> Required action:
From the first line to the last, write out the data below exactly.

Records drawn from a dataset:
•••••

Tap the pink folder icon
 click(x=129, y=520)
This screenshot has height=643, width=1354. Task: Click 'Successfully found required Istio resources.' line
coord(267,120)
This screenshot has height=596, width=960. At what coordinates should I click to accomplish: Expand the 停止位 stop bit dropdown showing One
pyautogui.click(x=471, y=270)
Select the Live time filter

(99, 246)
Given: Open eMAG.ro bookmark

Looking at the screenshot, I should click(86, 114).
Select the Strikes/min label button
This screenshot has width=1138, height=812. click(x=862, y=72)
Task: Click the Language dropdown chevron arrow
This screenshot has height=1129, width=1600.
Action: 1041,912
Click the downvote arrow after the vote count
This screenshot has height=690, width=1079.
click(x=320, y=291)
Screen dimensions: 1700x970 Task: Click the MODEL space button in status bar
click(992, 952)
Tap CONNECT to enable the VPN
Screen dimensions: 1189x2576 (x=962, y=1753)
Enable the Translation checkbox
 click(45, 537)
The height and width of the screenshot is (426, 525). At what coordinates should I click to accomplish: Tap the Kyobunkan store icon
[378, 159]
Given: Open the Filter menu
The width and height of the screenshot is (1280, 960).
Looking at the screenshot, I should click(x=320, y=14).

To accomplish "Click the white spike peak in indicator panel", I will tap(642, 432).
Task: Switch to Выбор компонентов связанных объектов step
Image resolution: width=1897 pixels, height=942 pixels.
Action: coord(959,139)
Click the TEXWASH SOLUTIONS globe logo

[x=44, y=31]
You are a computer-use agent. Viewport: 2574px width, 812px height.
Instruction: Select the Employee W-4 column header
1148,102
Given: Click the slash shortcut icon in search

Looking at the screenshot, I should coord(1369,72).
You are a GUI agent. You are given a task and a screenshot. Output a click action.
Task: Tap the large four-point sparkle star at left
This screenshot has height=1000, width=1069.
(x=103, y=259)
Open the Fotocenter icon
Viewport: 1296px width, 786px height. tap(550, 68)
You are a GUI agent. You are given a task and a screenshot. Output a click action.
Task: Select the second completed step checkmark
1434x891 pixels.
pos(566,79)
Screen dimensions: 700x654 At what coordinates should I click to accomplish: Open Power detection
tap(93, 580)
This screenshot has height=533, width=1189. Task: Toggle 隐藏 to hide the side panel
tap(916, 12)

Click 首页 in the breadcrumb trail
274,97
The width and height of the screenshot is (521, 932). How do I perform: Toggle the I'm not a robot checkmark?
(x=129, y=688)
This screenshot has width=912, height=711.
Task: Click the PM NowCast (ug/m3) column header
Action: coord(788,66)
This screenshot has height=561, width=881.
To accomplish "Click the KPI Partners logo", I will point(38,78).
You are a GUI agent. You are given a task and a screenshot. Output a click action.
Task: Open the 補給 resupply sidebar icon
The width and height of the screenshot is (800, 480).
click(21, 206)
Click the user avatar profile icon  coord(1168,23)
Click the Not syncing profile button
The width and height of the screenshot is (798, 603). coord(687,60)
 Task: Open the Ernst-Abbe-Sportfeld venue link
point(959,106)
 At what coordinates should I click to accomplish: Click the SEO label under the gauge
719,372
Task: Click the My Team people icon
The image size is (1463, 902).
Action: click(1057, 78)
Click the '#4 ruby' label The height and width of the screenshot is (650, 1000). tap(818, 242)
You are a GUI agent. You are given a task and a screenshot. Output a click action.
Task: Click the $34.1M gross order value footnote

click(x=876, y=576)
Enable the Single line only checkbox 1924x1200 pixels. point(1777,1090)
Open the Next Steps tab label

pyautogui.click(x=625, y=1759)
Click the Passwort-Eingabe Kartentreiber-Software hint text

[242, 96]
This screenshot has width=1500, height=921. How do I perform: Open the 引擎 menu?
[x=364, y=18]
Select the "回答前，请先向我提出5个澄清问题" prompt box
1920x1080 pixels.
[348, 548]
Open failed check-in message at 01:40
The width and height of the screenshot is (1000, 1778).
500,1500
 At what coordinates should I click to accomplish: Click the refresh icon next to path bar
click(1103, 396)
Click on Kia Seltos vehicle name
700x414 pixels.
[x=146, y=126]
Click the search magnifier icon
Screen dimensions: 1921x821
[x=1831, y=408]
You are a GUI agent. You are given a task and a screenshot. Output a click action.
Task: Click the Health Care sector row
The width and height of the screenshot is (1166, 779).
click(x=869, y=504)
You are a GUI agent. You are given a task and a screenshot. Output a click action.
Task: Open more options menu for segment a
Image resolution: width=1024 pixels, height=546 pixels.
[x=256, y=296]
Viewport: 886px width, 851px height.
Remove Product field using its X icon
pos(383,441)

•••••

> Answer below:
Tap the pink folder icon
 click(x=129, y=520)
This screenshot has height=643, width=1354. Task: Click 'Successfully found required Istio resources.' line
coord(267,120)
This screenshot has height=596, width=960. At what coordinates should I click to accomplish: Expand the 停止位 stop bit dropdown showing One
pyautogui.click(x=471, y=270)
Select the Live time filter

(99, 246)
Given: Open eMAG.ro bookmark

Looking at the screenshot, I should click(86, 114).
Select the Strikes/min label button
This screenshot has width=1138, height=812. click(x=862, y=72)
Task: Click the Language dropdown chevron arrow
This screenshot has height=1129, width=1600.
Action: 1041,912
Click the downvote arrow after the vote count
This screenshot has height=690, width=1079.
click(x=320, y=291)
Screen dimensions: 1700x970 Task: Click the MODEL space button in status bar
click(992, 952)
Tap CONNECT to enable the VPN
Screen dimensions: 1189x2576 (x=962, y=1753)
Enable the Translation checkbox
 click(45, 537)
The height and width of the screenshot is (426, 525). At what coordinates should I click to accomplish: Tap the Kyobunkan store icon
[378, 159]
Given: Open the Filter menu
The width and height of the screenshot is (1280, 960).
Looking at the screenshot, I should click(x=320, y=14).

To accomplish "Click the white spike peak in indicator panel", I will tap(642, 432).
Task: Switch to Выбор компонентов связанных объектов step
Image resolution: width=1897 pixels, height=942 pixels.
Action: coord(959,139)
Click the TEXWASH SOLUTIONS globe logo

[x=44, y=31]
You are a computer-use agent. Viewport: 2574px width, 812px height.
Instruction: Select the Employee W-4 column header
1148,102
Given: Click the slash shortcut icon in search

Looking at the screenshot, I should coord(1369,72).
You are a GUI agent. You are given a task and a screenshot. Output a click action.
Task: Tap the large four-point sparkle star at left
This screenshot has height=1000, width=1069.
(x=103, y=259)
Open the Fotocenter icon
Viewport: 1296px width, 786px height. tap(550, 68)
You are a GUI agent. You are given a task and a screenshot. Output a click action.
Task: Select the second completed step checkmark
1434x891 pixels.
pos(566,79)
Screen dimensions: 700x654 At what coordinates should I click to accomplish: Open Power detection
tap(93, 580)
This screenshot has height=533, width=1189. Task: Toggle 隐藏 to hide the side panel
tap(916, 12)

Click 首页 in the breadcrumb trail
274,97
The width and height of the screenshot is (521, 932). How do I perform: Toggle the I'm not a robot checkmark?
(x=129, y=688)
This screenshot has width=912, height=711.
Task: Click the PM NowCast (ug/m3) column header
Action: coord(788,66)
This screenshot has height=561, width=881.
To accomplish "Click the KPI Partners logo", I will point(38,78).
You are a GUI agent. You are given a task and a screenshot. Output a click action.
Task: Open the 補給 resupply sidebar icon
The width and height of the screenshot is (800, 480).
click(21, 206)
Click the user avatar profile icon  coord(1168,23)
Click the Not syncing profile button
The width and height of the screenshot is (798, 603). coord(687,60)
 Task: Open the Ernst-Abbe-Sportfeld venue link
point(959,106)
 At what coordinates should I click to accomplish: Click the SEO label under the gauge
719,372
Task: Click the My Team people icon
The image size is (1463, 902).
Action: click(1057, 78)
Click the '#4 ruby' label The height and width of the screenshot is (650, 1000). tap(818, 242)
You are a GUI agent. You are given a task and a screenshot. Output a click action.
Task: Click the $34.1M gross order value footnote

click(x=876, y=576)
Enable the Single line only checkbox 1924x1200 pixels. point(1777,1090)
Open the Next Steps tab label

pyautogui.click(x=625, y=1759)
Click the Passwort-Eingabe Kartentreiber-Software hint text

[242, 96]
This screenshot has width=1500, height=921. How do I perform: Open the 引擎 menu?
[x=364, y=18]
Select the "回答前，请先向我提出5个澄清问题" prompt box
1920x1080 pixels.
[348, 548]
Open failed check-in message at 01:40
The width and height of the screenshot is (1000, 1778).
500,1500
 At what coordinates should I click to accomplish: Click the refresh icon next to path bar
click(1103, 396)
Click on Kia Seltos vehicle name
700x414 pixels.
[x=146, y=126]
Click the search magnifier icon
Screen dimensions: 1921x821
[x=1831, y=408]
You are a GUI agent. You are given a task and a screenshot. Output a click action.
Task: Click the Health Care sector row
The width and height of the screenshot is (1166, 779).
click(x=869, y=504)
You are a GUI agent. You are given a task and a screenshot. Output a click action.
Task: Open more options menu for segment a
Image resolution: width=1024 pixels, height=546 pixels.
[x=256, y=296]
Viewport: 886px width, 851px height.
Remove Product field using its X icon
pos(383,441)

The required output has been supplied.